Tout est prêt, il suffit d'embarquer les chevaux.

Le roi fainéant a bien entendu fait de son nez. "Naaan, j'embarquerai pas". Il monte sur le tape-cul mais rien à faire il n'entrera pas dans cette boite. Avec notre expérience de Picasso, on essaie d'embarquer d'abord Curtero, mais là, impossible pour Nocturno de se tourner dans le petit espace. On redescend Curtero qui n'y comprend rien. Et on remet ça.

Il aura fallu presque une heure pour embarquer le "paquebot". Maëlle a fini par lui emballer la tête dans son pull avant de le "balader" un peu dans l'écurie. Direction le camion et zou.... "in de box". Mais je le boufferais.

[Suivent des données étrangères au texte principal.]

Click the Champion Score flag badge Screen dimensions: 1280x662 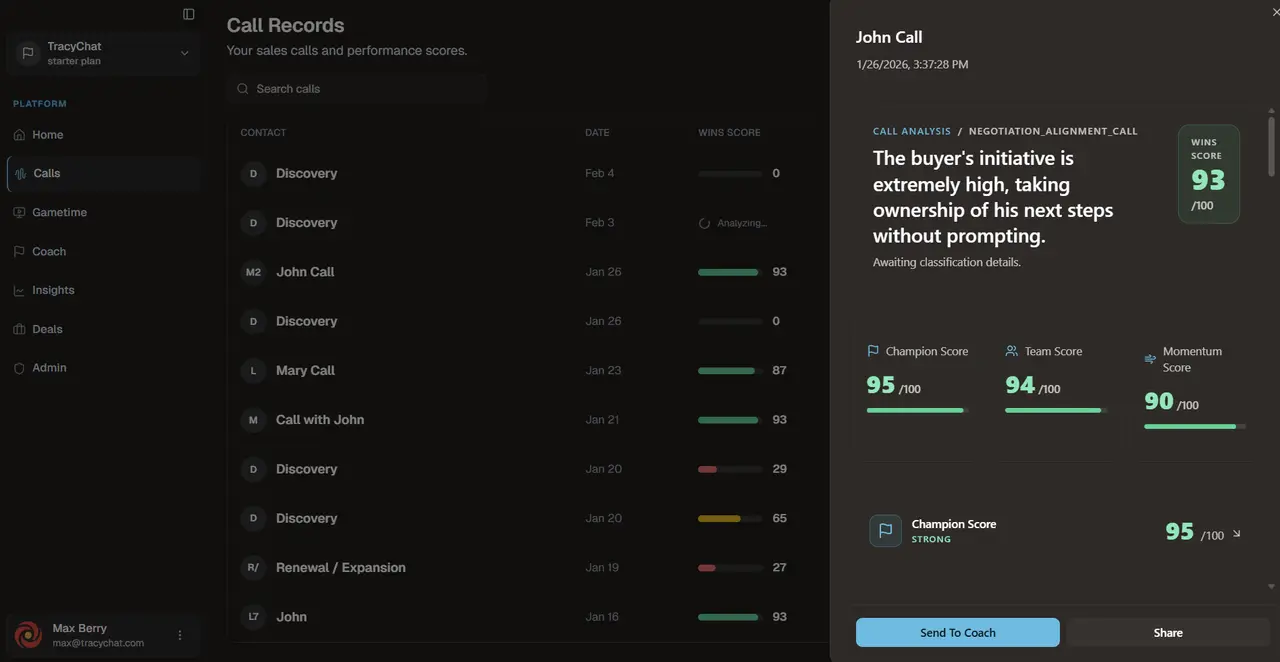click(x=885, y=531)
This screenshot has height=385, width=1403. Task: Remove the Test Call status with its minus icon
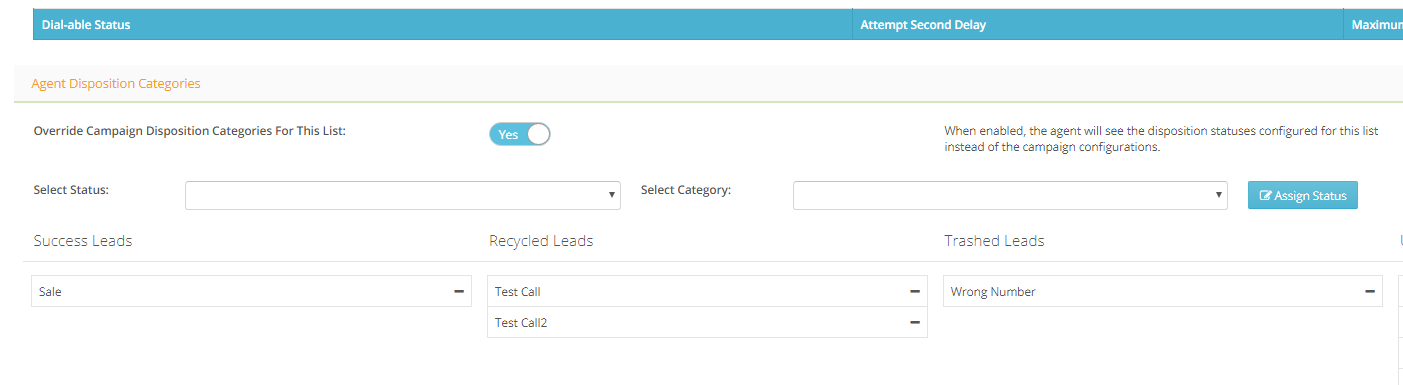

Et il nous a remis le couvert en arrivant aux nouvelles écuries.... "Non, je ne descendrais pas". Mais il se moque de nous le "paquebot". "Naaaan, je n'entrerai pas dans le couloir!". Maëlle a fini pas "tromper l'ennemi". Elle a ouvert la porte du box vide juste devant l'entrée du couloir et le grand dadais est entré. Puis Curtero l'a appelé. On ressort, on tourne,.... Ouf, Nocturno enfin dans son box.

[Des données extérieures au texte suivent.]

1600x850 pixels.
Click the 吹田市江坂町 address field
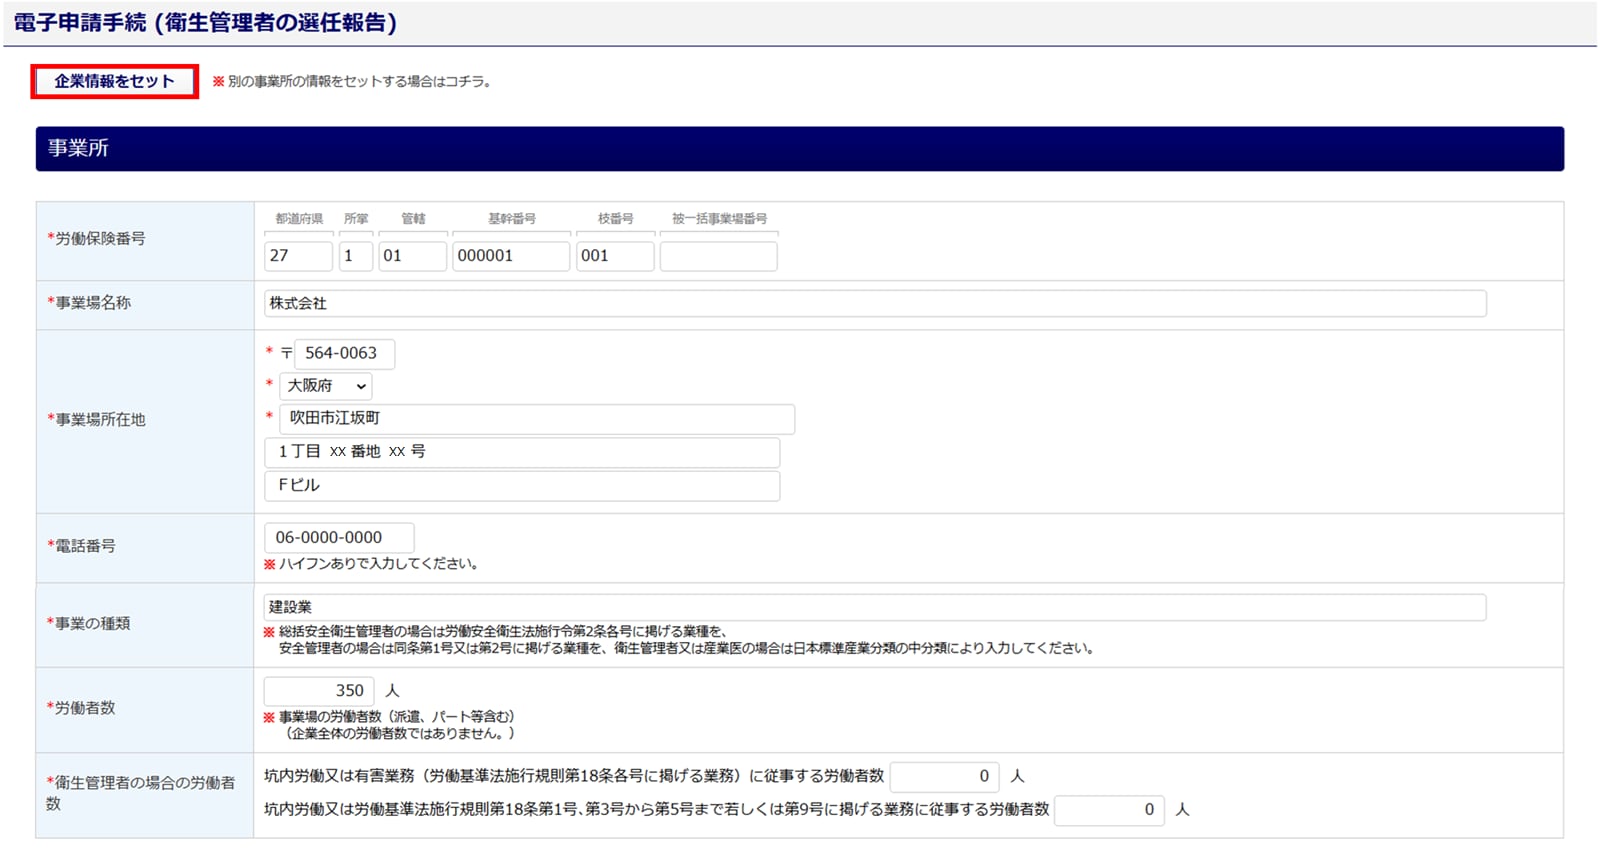(x=536, y=419)
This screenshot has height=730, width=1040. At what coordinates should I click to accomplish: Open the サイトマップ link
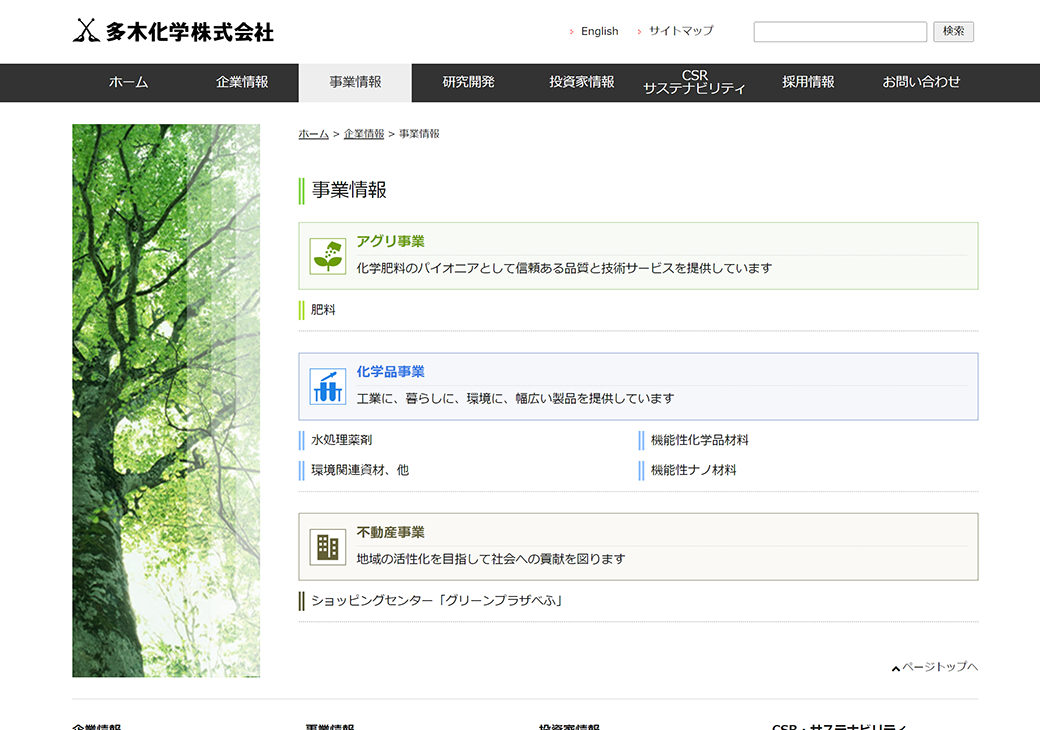point(680,31)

Nous retournons aux écuries de la Haute Senne pour prendre nos armoires et notre matériel. Jacquy vide les boxes pendant que nous chargeons le camion. Mais qu'est-ce qu'on a comme brol !

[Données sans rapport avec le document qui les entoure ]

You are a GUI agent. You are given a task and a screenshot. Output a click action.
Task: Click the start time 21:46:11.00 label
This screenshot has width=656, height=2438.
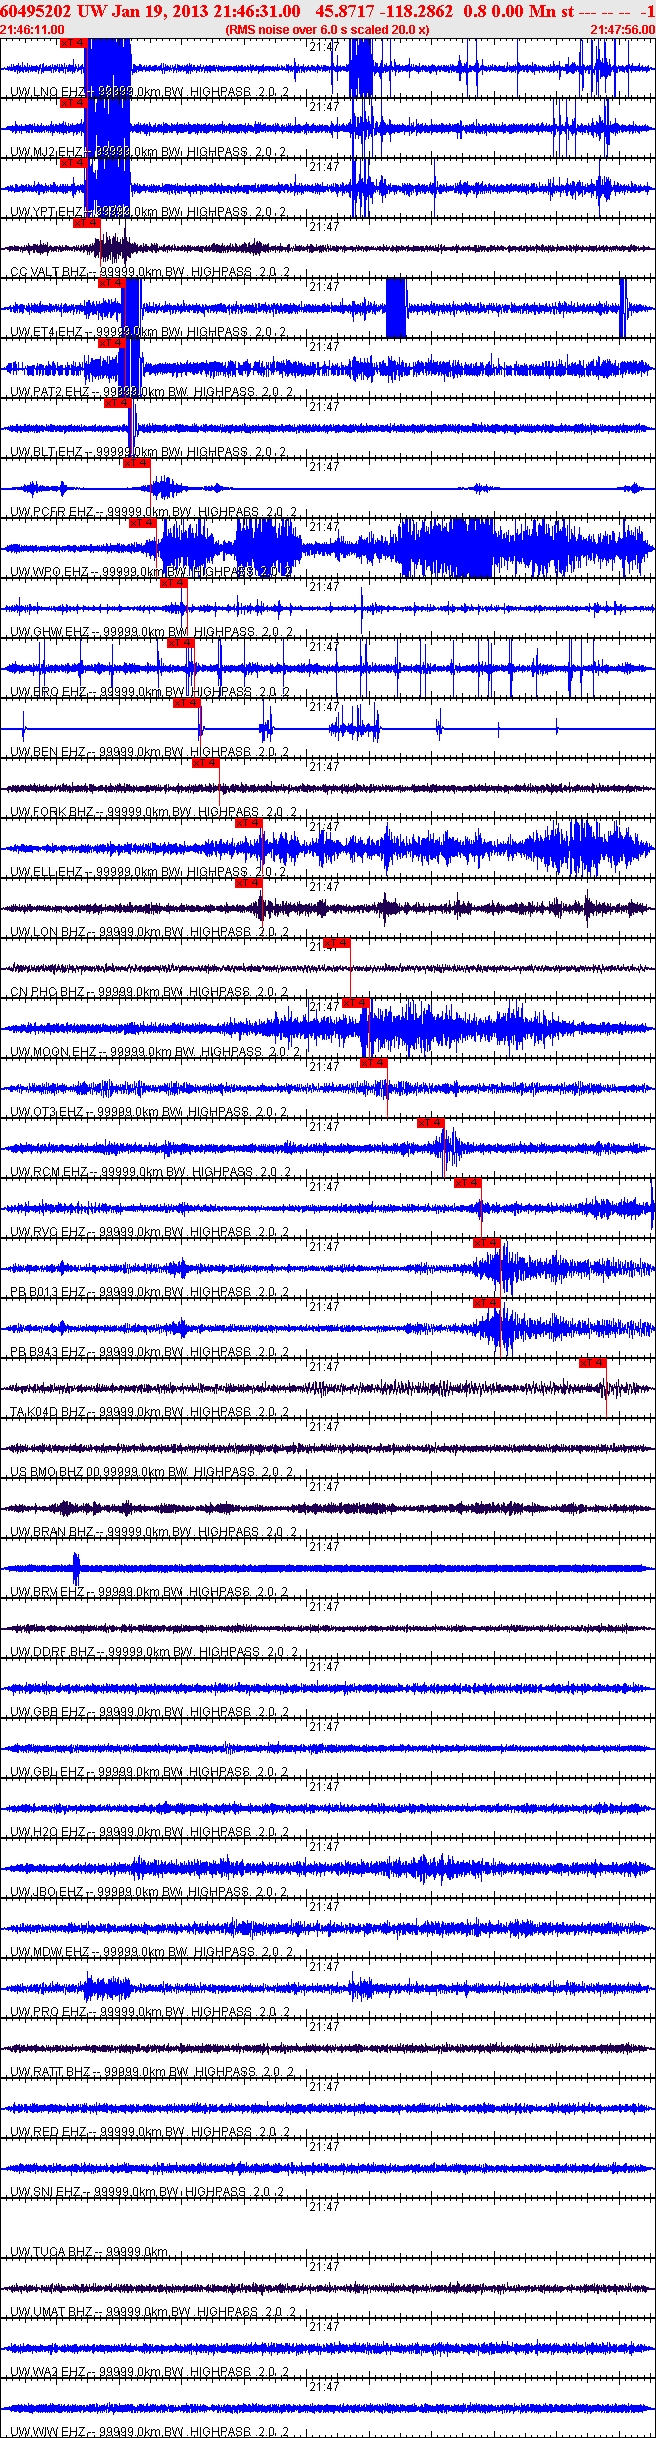(x=33, y=30)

Nous décidons de mettre les dadous aux paddocks pendant notre séance rangement. On aura ainsi l'occasion de les surveiller sans être "sur leurs dos". Curtero crie un peu, galope, regarde partout les nouveaux copains qui sont dans les autres prairies. Nocturno, lui, mange.

Plusieurs fois, je suis allée faire un câlin au nain, chaque fois il est venu faire un bisou à Moman. Maintenant qu'il faut rentrer au box, l'animal ne veut plus se laisser prendre. Ils ont décidé que ce n'était pas un jour "On est sage" !

 

Oufff! Tout est rangé, les artistes sont dans leurs nouveaux quartiers. Demain ils resteront au box. Pas le choix, nous sommes partis toute la jounée, depuis trop tôt le matin et trop tard pour les rentrer à l'heure.